▶ [Problem description] Search the data below for the word "blue" and copy each line that holds it.

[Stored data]
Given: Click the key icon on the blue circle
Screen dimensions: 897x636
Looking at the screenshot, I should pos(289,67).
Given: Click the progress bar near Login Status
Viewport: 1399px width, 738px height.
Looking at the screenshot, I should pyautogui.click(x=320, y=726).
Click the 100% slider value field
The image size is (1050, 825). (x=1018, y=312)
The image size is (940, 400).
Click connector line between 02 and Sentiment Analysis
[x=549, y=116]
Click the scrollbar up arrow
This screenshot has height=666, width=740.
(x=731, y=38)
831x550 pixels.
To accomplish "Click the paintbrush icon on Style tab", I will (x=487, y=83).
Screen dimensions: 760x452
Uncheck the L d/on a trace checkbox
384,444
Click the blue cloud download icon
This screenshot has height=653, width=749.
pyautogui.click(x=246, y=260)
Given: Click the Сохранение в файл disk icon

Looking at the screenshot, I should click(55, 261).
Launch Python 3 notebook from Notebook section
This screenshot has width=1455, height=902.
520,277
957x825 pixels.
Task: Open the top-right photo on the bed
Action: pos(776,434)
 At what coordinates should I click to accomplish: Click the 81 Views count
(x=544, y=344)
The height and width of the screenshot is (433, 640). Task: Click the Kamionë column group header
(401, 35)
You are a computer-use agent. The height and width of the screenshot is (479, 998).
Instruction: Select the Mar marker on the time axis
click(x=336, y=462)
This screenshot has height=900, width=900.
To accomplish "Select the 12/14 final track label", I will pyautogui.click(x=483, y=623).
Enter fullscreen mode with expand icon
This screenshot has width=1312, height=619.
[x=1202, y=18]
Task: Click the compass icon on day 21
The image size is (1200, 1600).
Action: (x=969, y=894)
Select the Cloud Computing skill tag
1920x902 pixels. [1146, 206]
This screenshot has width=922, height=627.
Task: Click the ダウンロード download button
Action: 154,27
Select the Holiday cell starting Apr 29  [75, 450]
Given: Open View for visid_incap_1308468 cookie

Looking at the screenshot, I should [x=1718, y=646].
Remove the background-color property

▶ [Answer to the problem]
Given: Click the key icon on the blue circle
Click the blue cloud download icon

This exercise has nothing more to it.